▶ _DAFTAR TUGAS_
a: Salin persis bagian artikel tentang rumah MBR plus, dimulai dengan "Advertisement" dan terus sampai "kerja sang pemilik.".
b: Tuliskan bagian selanjutnya dari artikel tentang rumah MBR plus, dimulai setelah kalimat terakhir yang ditampilkan.

▶ _TEKS SUMBER_
┌──
Liputan6.com, Jakarta Pihak pengembang perumahan mengaku tidak khawatir minat masyarakat terhadap rumah subsidi turun gara-gara adanya kenaikan harga rumah.
Kelompok pengembang yang tergabung dalam Real Estate Indonesia (REI) lantas menawarkan rumah MBR plus, hunian untuk kelompok dengan gaji di atas masyarakat berpenghasilan rendah (MBR), namun tetap ramah kantong.
Baca Juga
Ketua Umum DPP REI Paulus Totok Lusida menyampaikan, MBR plus merupakan pekerja yang tidak bisa mendapat rumah subsidi lantaran pendapatannya di atas batas maksimal gaji MBR. Namun mereka tidak mampu untuk membeli rumah kelas menengah.
Advertisement
"Kita sedang mengusulkan dan sudah dikaji, untuk harga rumah sampai dengan Rp 300 juta. Itu bebas PPN, tapi bunganya bunga KPR umum. Istilah saya MBR plus lah," ujar Totok kepada Liputan6.com, Rabu (5/7/2023).
Mudah Diakses
Tak jauh berbeda dengan rumah subsidi, rumah MBR plus tergolong tidak besar dengan tipe 36. Namun, Totok mengatakan, lokasi huniannya mudah terakses dari tempat kerja sang pemilik.
"Misalnya, dia kerja di Jakarta. Kalau suruh beli rumahnya di Bekasi misalnya, dia kan bisa beli di kotanya. Maksudnya supaya ada public transport langsung ke Jakarta," imbuhnya.
└──
▶ _DATA YANG DIBERIKAN_
┌──
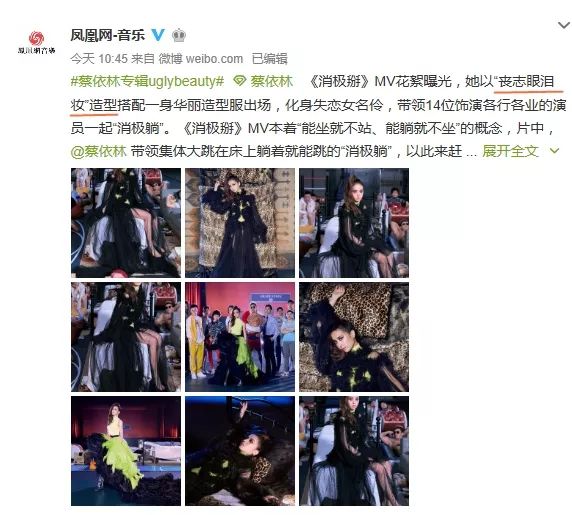The height and width of the screenshot is (515, 572).
Task: Click the blue V verified badge
Action: (x=158, y=35)
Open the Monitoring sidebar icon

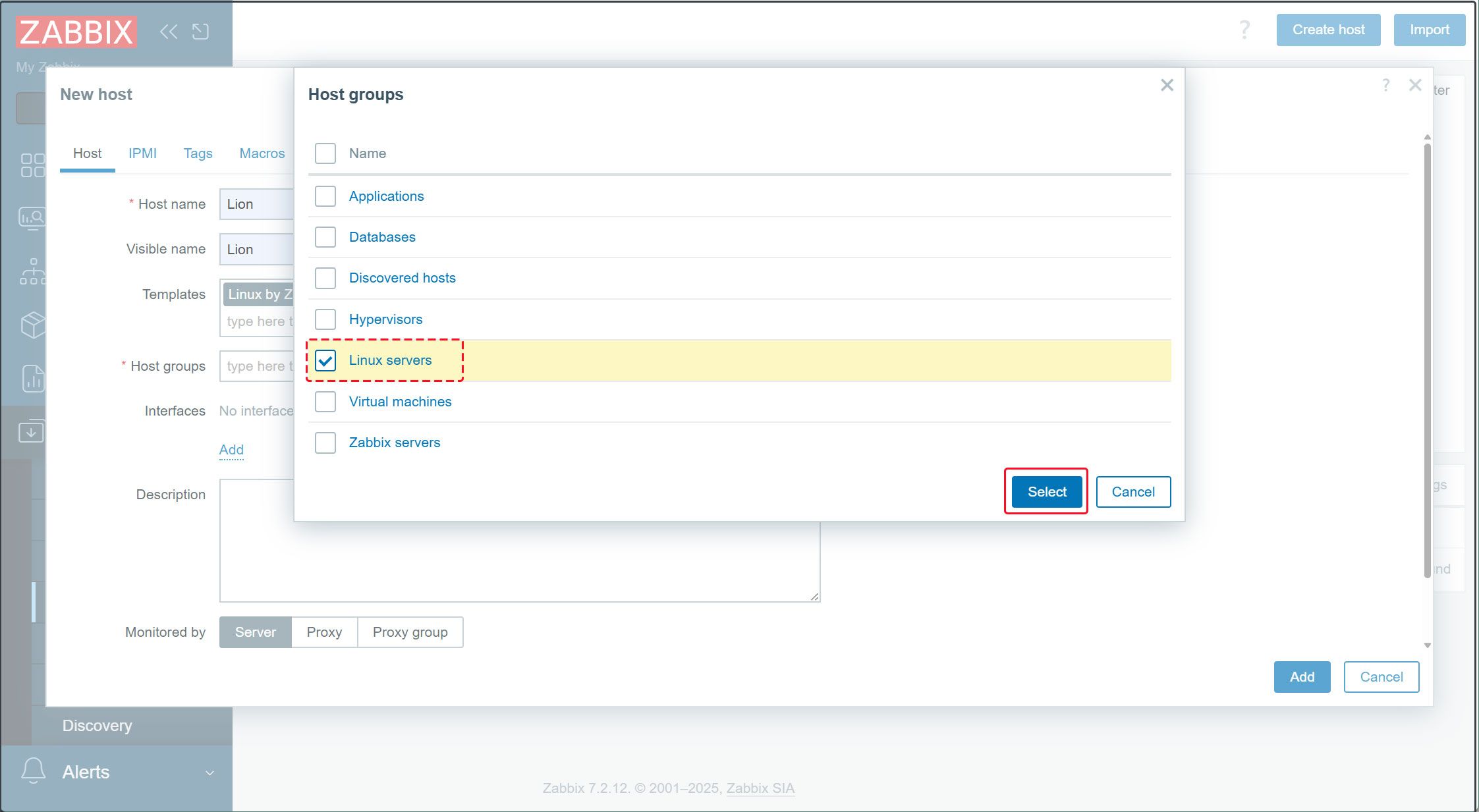[32, 218]
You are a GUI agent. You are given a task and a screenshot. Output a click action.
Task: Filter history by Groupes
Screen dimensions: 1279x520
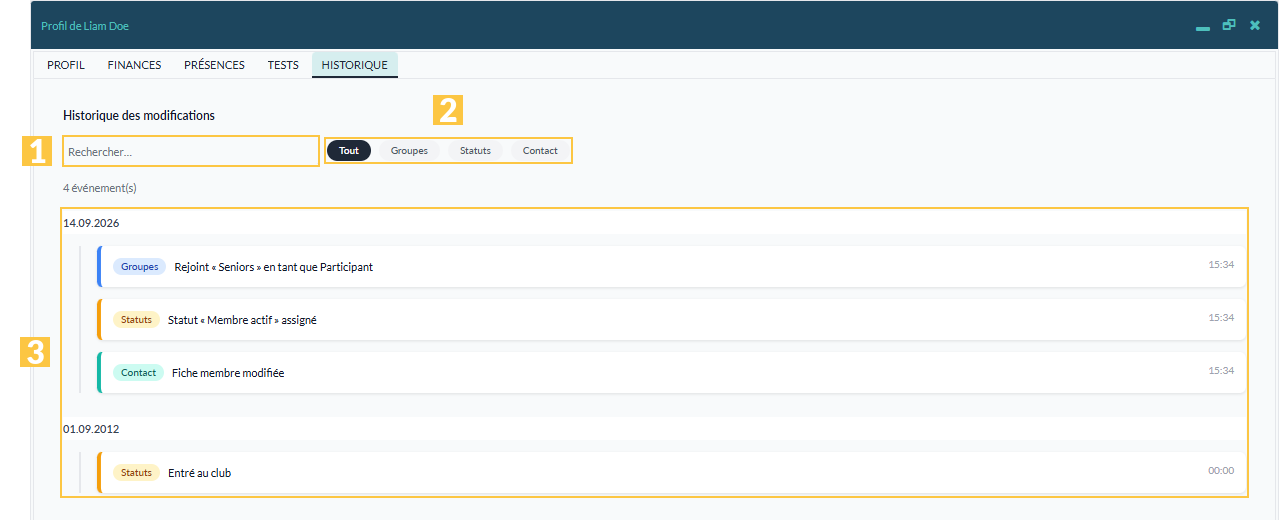click(409, 150)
└──
▶ _JAWABAN TUGAS_
a:
Advertisement
"Kita sedang mengusulkan dan sudah dikaji, untuk harga rumah sampai dengan Rp 300 juta. Itu bebas PPN, tapi bunganya bunga KPR umum. Istilah saya MBR plus lah," ujar Totok kepada Liputan6.com, Rabu (5/7/2023).
Mudah Diakses
Tak jauh berbeda dengan rumah subsidi, rumah MBR plus tergolong tidak besar dengan tipe 36. Namun, Totok mengatakan, lokasi huniannya mudah terakses dari tempat kerja sang pemilik.

b:
Totok mengutarakan, pihaknya sudah usul kepada pemerintah agar rumah MBR plus ini tidak jauh dari harga rumah subsidi yang telah mengalami kenaikan. Sebagai contoh, harga rumah MBR plus di Jawa ditawarkan Rp 300 juta, lebih tinggi dari harga rumah subsidi sekitar Rp 162 juta.
"Papua (harga maksimal rumah subsidi terbarunya Rp 250 juta), mungkin bisa sampai Rp 400 juta. Jadi dia bisa tinggal dekat tempat kerja di kota penunjang, kemampuannya ada, tapi belum mampu kalau beli di kota," ungkapnya.
Namun begitu, ia masih belum tahu kapan program rumah MBR plus bisa dipasarkan. Dia berharap pemerintah segera mengizinkan guna mengatasi backlog perumahan.
"Kita sudah usulkan, putusannya dari pemerintah karena saya minta bebas PPN," kata Totok.
Harga Rumah Subsidi Naik, Permintaan KPR Bakal Melorot
Kenaikan harga rumah subsidi bakal turut berdampak terhadap permintaan kredit pemilikan rumah (KPR). Pengamat Perbankan Paul Sutaryono menegaskan, lonjakan harga itu pastinya akan menghambat pengajuan kredit properti untuk KPR.
"Sudah barang tentu, kenaikan harga rumah subsidi bisa menekan pertumbuhan KPR," ujar Paul kepada Liputan6.com, Selasa (4/7/2023).
Tak hanya KPR, ia menilai pertumbuhan kredit properti untuk kredit pemilikan apartemen (KPA) hingga kredit real estate bakal ikut terganggu. Itu bisa terjadi jika lonjakan harga rumah subsidi diikuti kenaikan suku bunga KPR.
"Bahkan ketika kenaikan harga rumah bersubsidi itu ditambah kenaikan suku bunga KPR (jika ada) karena kenaikan suku bunga acuan BI (BI 7 day repo rate), bisa menekan pertumbuhan kredit properti," ungkapnya.
Adapun kenaikan harga rumah subsidi ditentukan dalam Keputusan Menteri (Kepmen) PUPR Nomor 689/KPTS/M/2023 tentang Batasan Luas Tanah, Luas Lantai, dan Batasan Harga Jual Rumah Umum Tapak dalam Pelaksanaan Kredit/Pembiayaan Perumahan Fasilitas Likuiditas Pembiayaan Perumahan, serta Besaran Subsidi Bantuan Uang Muka Perumahan.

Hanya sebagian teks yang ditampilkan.